**Task instructions**
Can you copy out the listing below character for character, leaving every line unchanged?

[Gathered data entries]
:::::
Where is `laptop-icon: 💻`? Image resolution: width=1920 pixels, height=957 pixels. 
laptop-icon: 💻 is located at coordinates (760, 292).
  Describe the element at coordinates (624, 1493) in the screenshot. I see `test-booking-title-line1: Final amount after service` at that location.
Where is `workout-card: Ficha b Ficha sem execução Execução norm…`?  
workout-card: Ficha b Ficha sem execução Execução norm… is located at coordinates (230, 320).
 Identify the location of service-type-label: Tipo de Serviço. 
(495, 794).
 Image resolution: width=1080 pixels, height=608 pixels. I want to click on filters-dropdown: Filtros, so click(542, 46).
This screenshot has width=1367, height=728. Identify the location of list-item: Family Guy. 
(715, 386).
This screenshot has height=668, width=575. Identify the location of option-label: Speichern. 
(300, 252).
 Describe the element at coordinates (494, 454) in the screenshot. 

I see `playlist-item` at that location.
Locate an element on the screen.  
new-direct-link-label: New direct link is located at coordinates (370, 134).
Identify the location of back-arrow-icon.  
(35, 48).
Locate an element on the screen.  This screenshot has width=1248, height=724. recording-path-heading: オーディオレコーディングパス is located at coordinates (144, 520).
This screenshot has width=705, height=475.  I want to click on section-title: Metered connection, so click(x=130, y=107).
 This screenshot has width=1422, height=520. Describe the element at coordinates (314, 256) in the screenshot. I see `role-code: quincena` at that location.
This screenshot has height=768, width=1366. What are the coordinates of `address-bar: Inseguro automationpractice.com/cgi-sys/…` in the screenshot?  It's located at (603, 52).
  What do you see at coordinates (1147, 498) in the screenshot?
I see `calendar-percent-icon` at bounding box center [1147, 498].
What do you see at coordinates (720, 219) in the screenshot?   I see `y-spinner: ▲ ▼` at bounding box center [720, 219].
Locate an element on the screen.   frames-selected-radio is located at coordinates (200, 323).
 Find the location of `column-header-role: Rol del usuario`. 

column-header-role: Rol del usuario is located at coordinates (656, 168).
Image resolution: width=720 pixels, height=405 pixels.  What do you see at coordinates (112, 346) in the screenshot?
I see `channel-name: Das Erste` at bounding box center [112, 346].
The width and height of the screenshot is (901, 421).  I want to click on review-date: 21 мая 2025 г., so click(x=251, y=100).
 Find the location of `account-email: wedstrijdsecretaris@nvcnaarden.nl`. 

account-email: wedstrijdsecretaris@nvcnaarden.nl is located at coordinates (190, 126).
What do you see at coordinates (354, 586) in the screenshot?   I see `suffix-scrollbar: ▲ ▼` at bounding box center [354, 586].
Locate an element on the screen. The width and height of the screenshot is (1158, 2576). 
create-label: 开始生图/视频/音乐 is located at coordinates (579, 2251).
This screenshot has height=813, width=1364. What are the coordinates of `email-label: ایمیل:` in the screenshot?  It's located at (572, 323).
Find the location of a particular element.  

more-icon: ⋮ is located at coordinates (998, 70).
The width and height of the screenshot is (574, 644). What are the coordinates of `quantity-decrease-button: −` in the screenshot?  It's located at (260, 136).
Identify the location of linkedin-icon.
:::::
**Written answer**
Where is `laptop-icon: 💻`? Image resolution: width=1920 pixels, height=957 pixels. 
laptop-icon: 💻 is located at coordinates (760, 292).
  Describe the element at coordinates (624, 1493) in the screenshot. I see `test-booking-title-line1: Final amount after service` at that location.
Where is `workout-card: Ficha b Ficha sem execução Execução norm…`?  
workout-card: Ficha b Ficha sem execução Execução norm… is located at coordinates (230, 320).
 Identify the location of service-type-label: Tipo de Serviço. 
(495, 794).
 Image resolution: width=1080 pixels, height=608 pixels. I want to click on filters-dropdown: Filtros, so click(542, 46).
This screenshot has width=1367, height=728. Identify the location of list-item: Family Guy. 
(715, 386).
This screenshot has height=668, width=575. Identify the location of option-label: Speichern. 
(300, 252).
 Describe the element at coordinates (494, 454) in the screenshot. 

I see `playlist-item` at that location.
Locate an element on the screen.  
new-direct-link-label: New direct link is located at coordinates (370, 134).
Identify the location of back-arrow-icon.  
(35, 48).
Locate an element on the screen.  This screenshot has width=1248, height=724. recording-path-heading: オーディオレコーディングパス is located at coordinates (144, 520).
This screenshot has width=705, height=475.  I want to click on section-title: Metered connection, so click(x=130, y=107).
 This screenshot has width=1422, height=520. Describe the element at coordinates (314, 256) in the screenshot. I see `role-code: quincena` at that location.
This screenshot has height=768, width=1366. What are the coordinates of `address-bar: Inseguro automationpractice.com/cgi-sys/…` in the screenshot?  It's located at (603, 52).
  What do you see at coordinates (1147, 498) in the screenshot?
I see `calendar-percent-icon` at bounding box center [1147, 498].
What do you see at coordinates (720, 219) in the screenshot?   I see `y-spinner: ▲ ▼` at bounding box center [720, 219].
Locate an element on the screen.   frames-selected-radio is located at coordinates (200, 323).
 Find the location of `column-header-role: Rol del usuario`. 

column-header-role: Rol del usuario is located at coordinates (656, 168).
Image resolution: width=720 pixels, height=405 pixels.  What do you see at coordinates (112, 346) in the screenshot?
I see `channel-name: Das Erste` at bounding box center [112, 346].
The width and height of the screenshot is (901, 421).  I want to click on review-date: 21 мая 2025 г., so click(x=251, y=100).
 Find the location of `account-email: wedstrijdsecretaris@nvcnaarden.nl`. 

account-email: wedstrijdsecretaris@nvcnaarden.nl is located at coordinates (190, 126).
What do you see at coordinates (354, 586) in the screenshot?   I see `suffix-scrollbar: ▲ ▼` at bounding box center [354, 586].
Locate an element on the screen. The width and height of the screenshot is (1158, 2576). 
create-label: 开始生图/视频/音乐 is located at coordinates (579, 2251).
This screenshot has height=813, width=1364. What are the coordinates of `email-label: ایمیل:` in the screenshot?  It's located at (572, 323).
Find the location of a particular element.  

more-icon: ⋮ is located at coordinates (998, 70).
The width and height of the screenshot is (574, 644). What are the coordinates of `quantity-decrease-button: −` in the screenshot?  It's located at (260, 136).
Identify the location of linkedin-icon.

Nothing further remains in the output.